## Task directions
Rewrite the rows below, substituting "toggle" for "switch" and leaving everything else unchanged. Omit the pictures from your answer.

[Data records]
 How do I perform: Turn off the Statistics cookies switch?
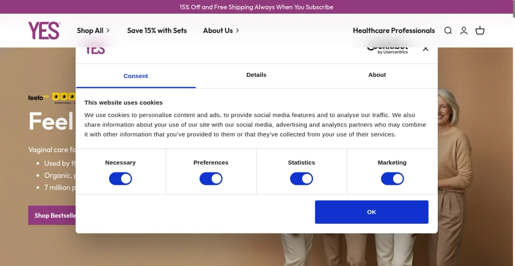point(301,179)
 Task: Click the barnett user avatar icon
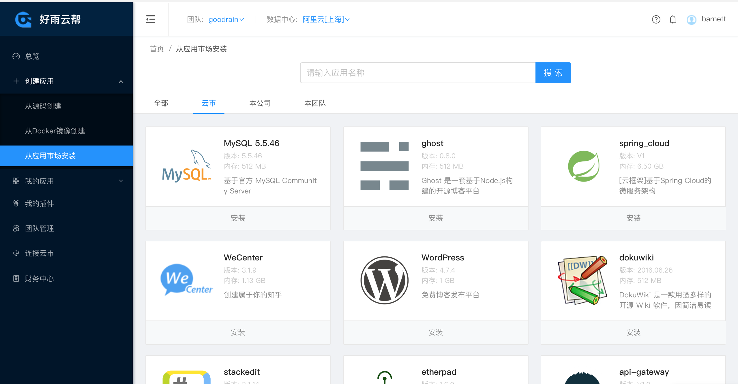(x=691, y=20)
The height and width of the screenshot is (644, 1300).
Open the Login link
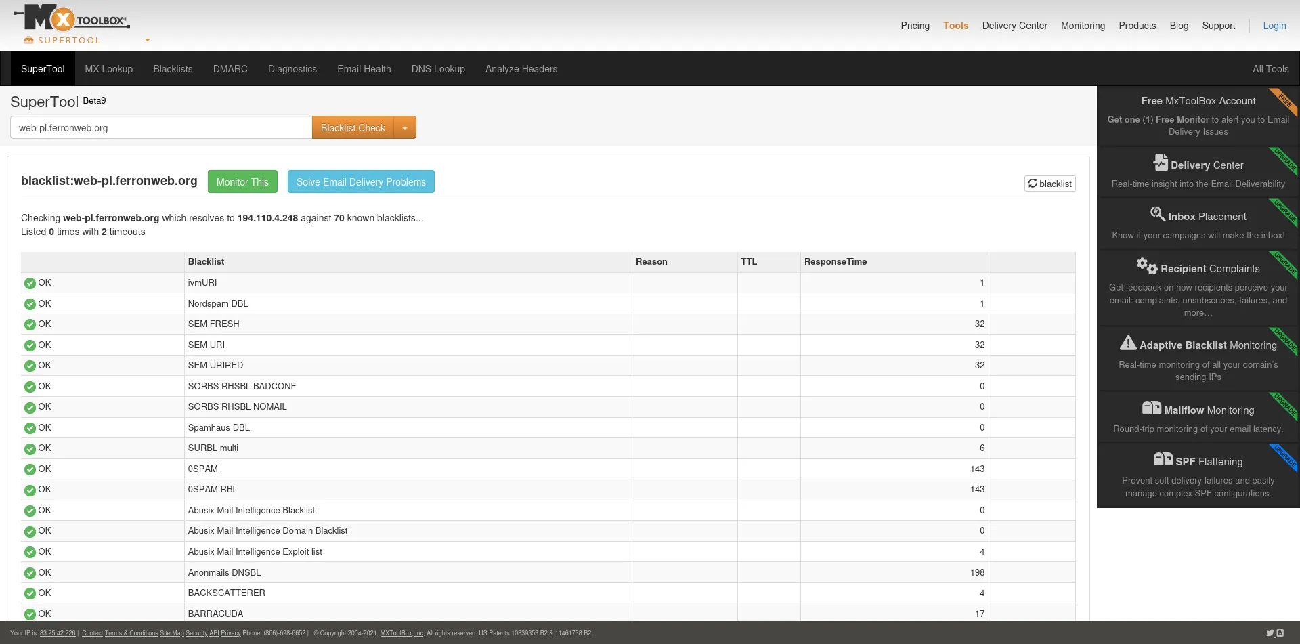point(1275,26)
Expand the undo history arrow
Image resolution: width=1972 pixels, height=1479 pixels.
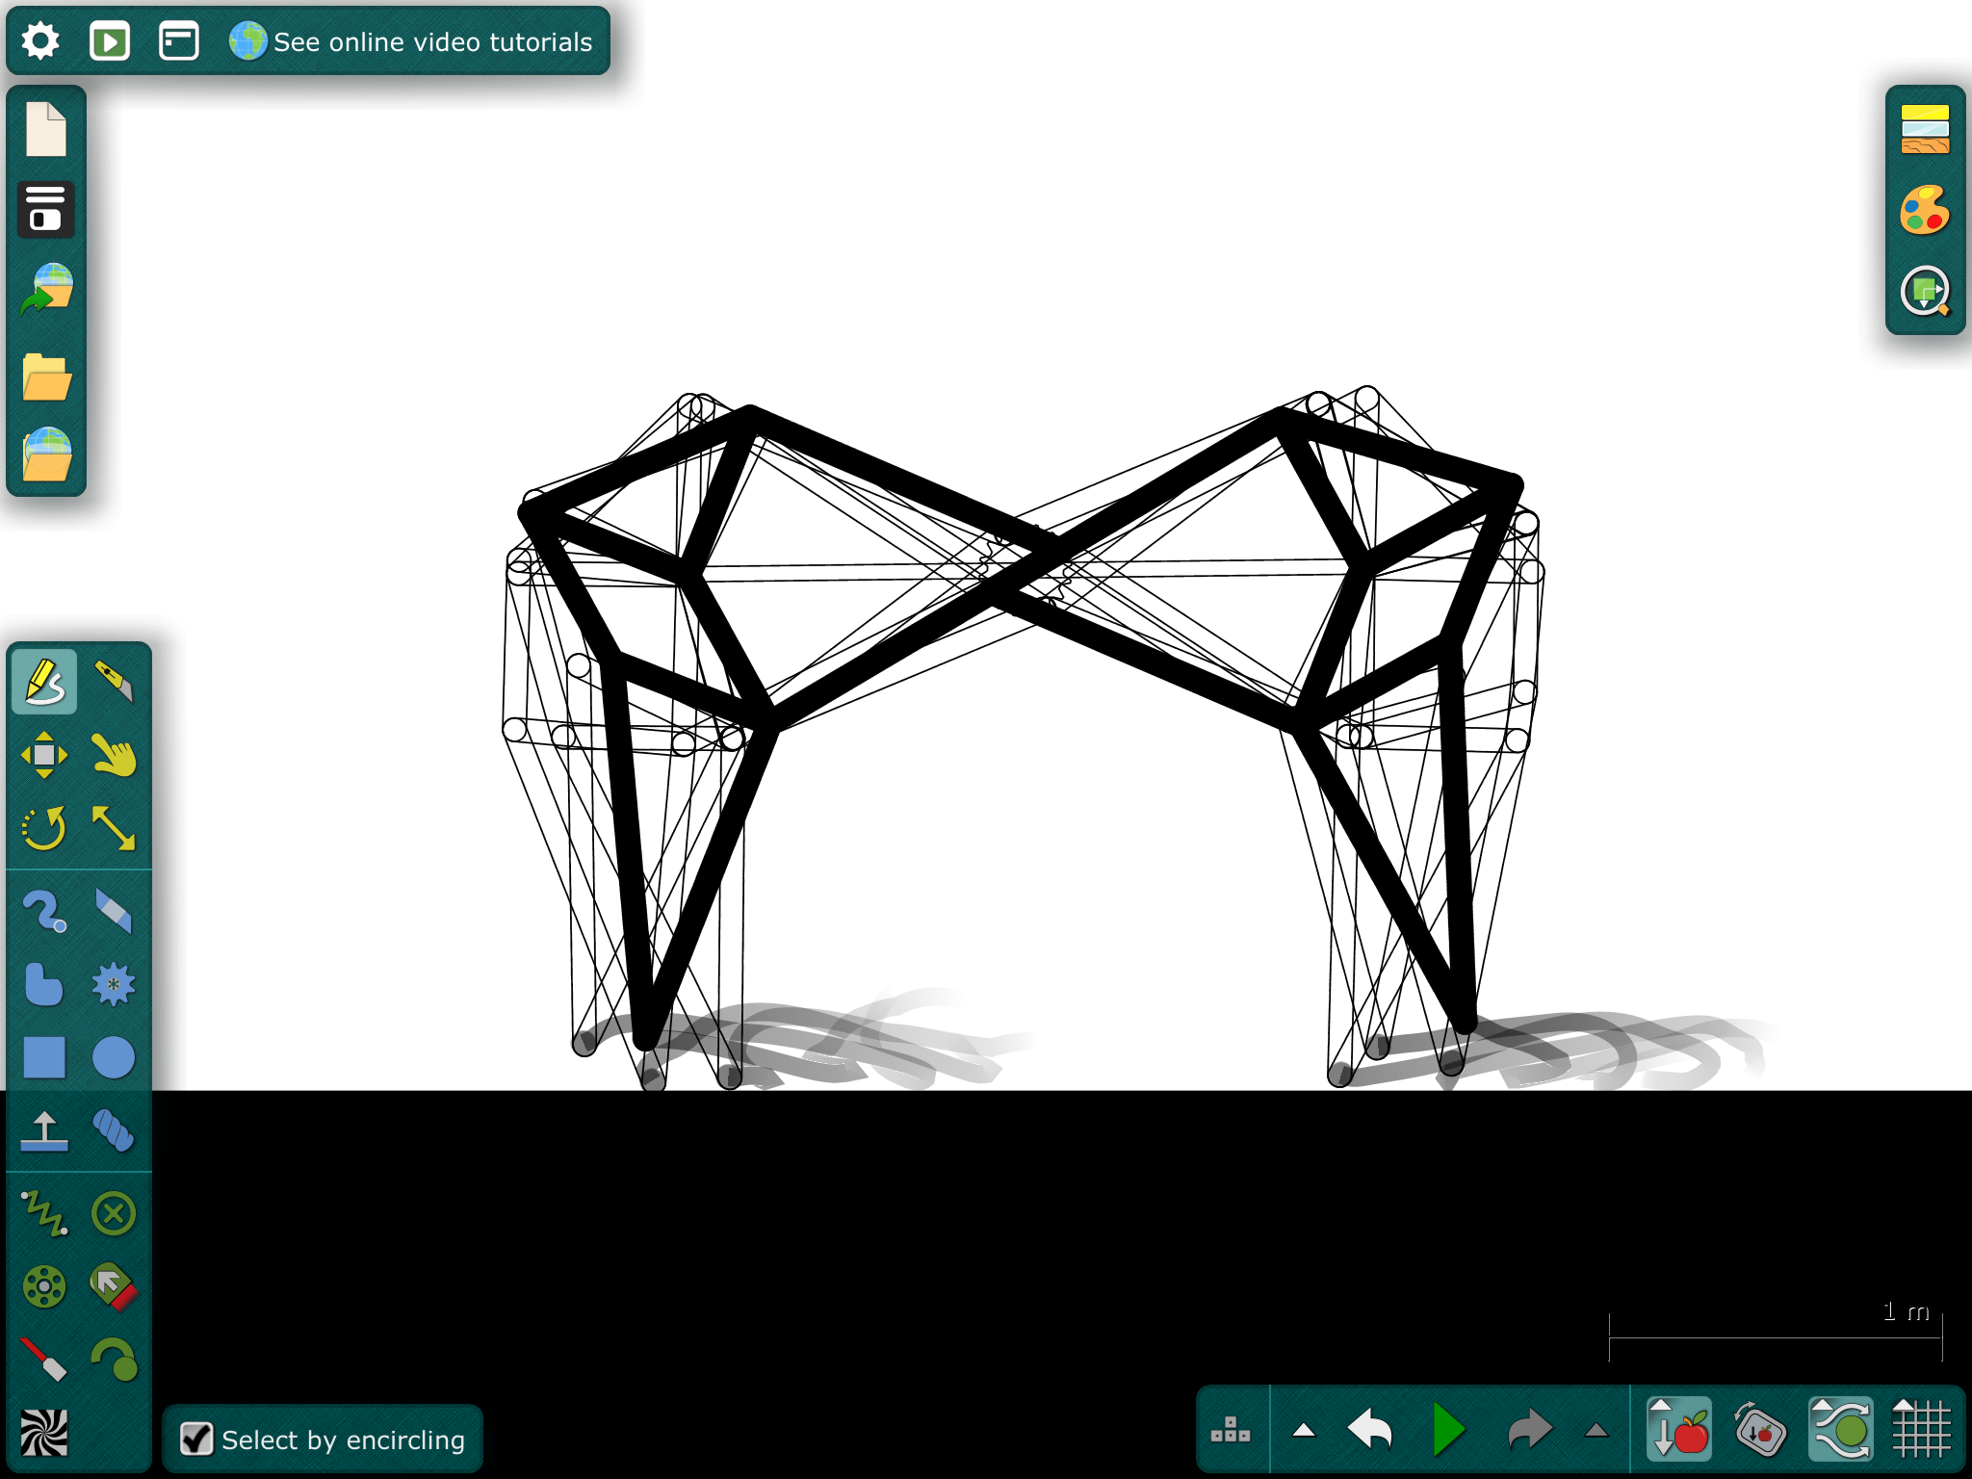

## Solution below
 How do I perform: Turn off the Statistics cookies toggle?
point(301,179)
 Task: Click the barnett user avatar icon
(x=691, y=20)
The height and width of the screenshot is (644, 1300).
Open the Login link
point(1275,26)
Expand the undo history arrow
Image resolution: width=1972 pixels, height=1479 pixels.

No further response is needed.